Montgomery is also home to the Dexter Avenue Memorial Baptist Church, where Dr. Martin Luther King, Jr. presided as pastor in the 1950’s, and from whose basement King and others organized the Montgomery bus boycott. We visited the church on a Saturday and got pulled inside by a woman who insisted we join a tour in progress. She wasn’t a woman one could say no thanks to. We toured the basement and then climbed 16 steps to the church itself. The next day we returned for the 10:30 a.m. service, which also happened to mark the 142nd anniversary of the church. The congregation, almost all African-American, was gracious and welcoming, many people approached us and asked where we were from and why we had come to Montgomery. There was a group from South Africa and a couple from Australia. The choir wore red robes and when they sang my wife cried. Because it was Dexter’s anniversary a guest pastor delivered the sermon. His name was James Nuckles. He started slow but once he built up a head of rhetorical steam I understood what a Baptist church in the Deep South was all about. 


We spent a morning at the National Memorial for Peace and Justice. I didn’t feel a sense of guilt as a white person, instead I felt a sense of great sadness. EJI has identified more than 4,000 cases of lynching, though the actual number is probably higher.
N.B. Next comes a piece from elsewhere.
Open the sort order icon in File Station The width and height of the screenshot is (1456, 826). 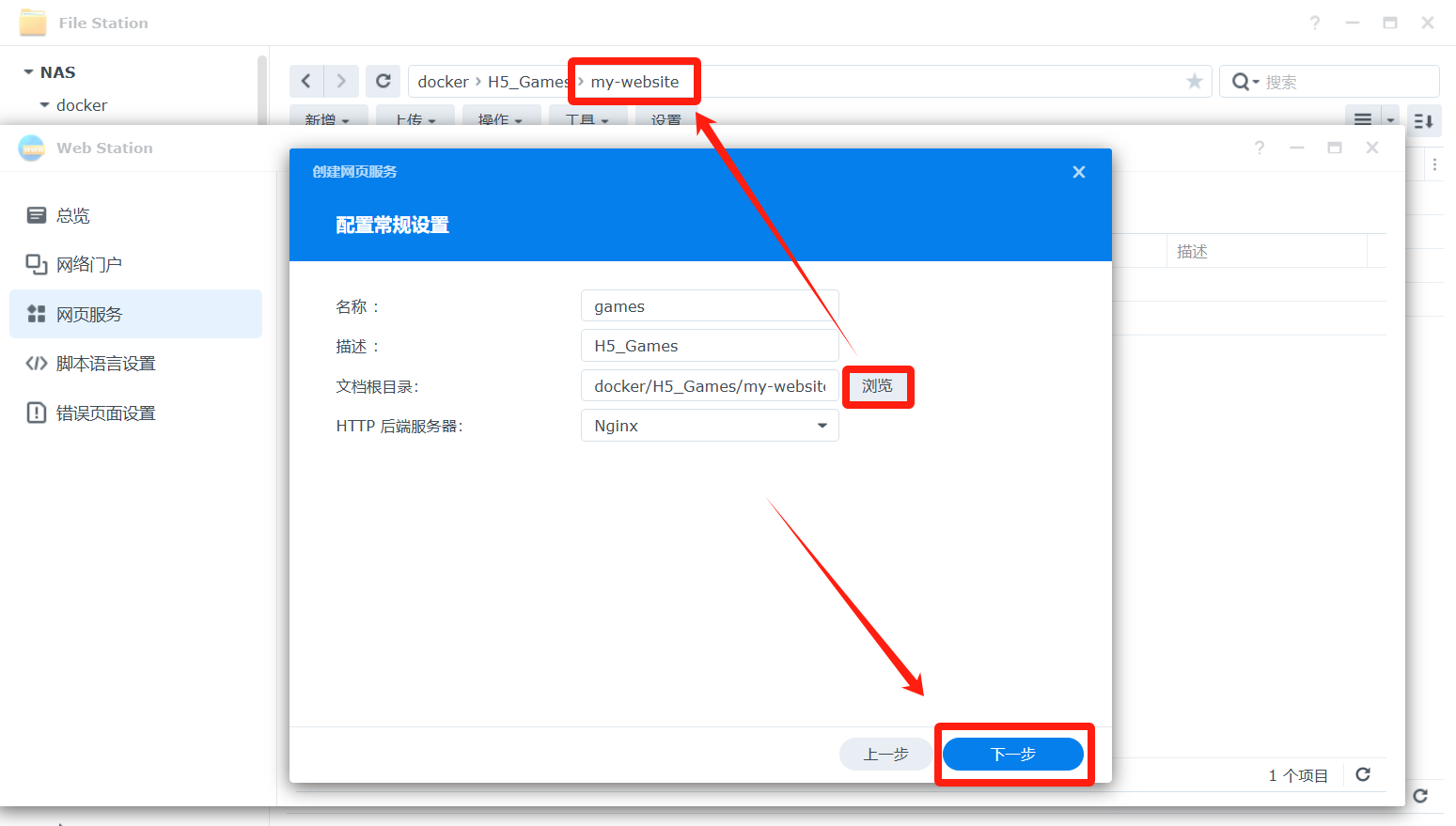point(1423,120)
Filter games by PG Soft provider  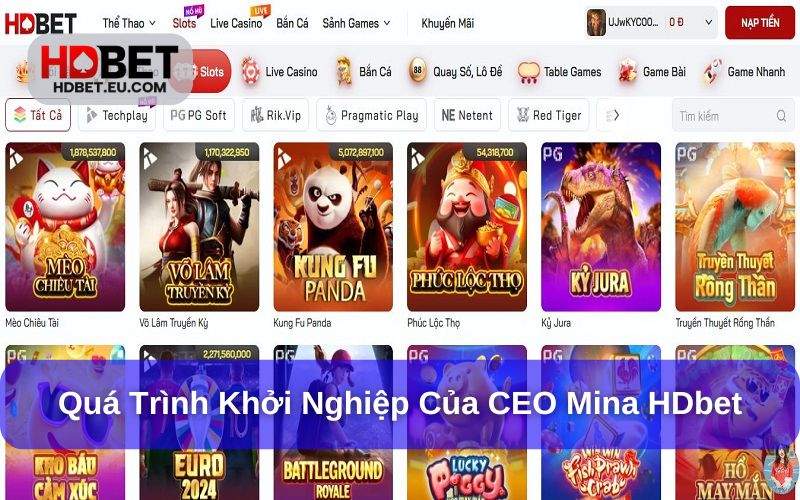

From Reconstruction well into the 1950’s, African-Americans suffered wave after wave of racial terror, a campaign designed to maintain a rigid social hierarchy, whites on top, blacks subordinate. Lynchings were often advertised in the newspaper and sometimes thousands of white people would gather to watch, the atmosphere almost that of a county fair or carnival. It wasn’t uncommon for spectators to fire pistols at the hanging body.  


Much of downtown Montgomery appeared blighted to me but a woman I spoke to at the Visitors Center said a lot of progress had been made to revitalize the area, particularly on Commerce Street. New hotels, a performing arts center, restaurants, bars, and the Legacy Museum were bringing more people downtown. Still, when we walked up Dexter Avenue to the state capital on Monday morning we saw very few people out and about. The huge state government buildings, white, with columns and porticos, were impressive.


We returned to Santa Barbara and the regular routine of our lives, work and household chores, paying bills, taking out the trash, turning the compost, laundry. I came down with a cold and felt lousy for a couple of days.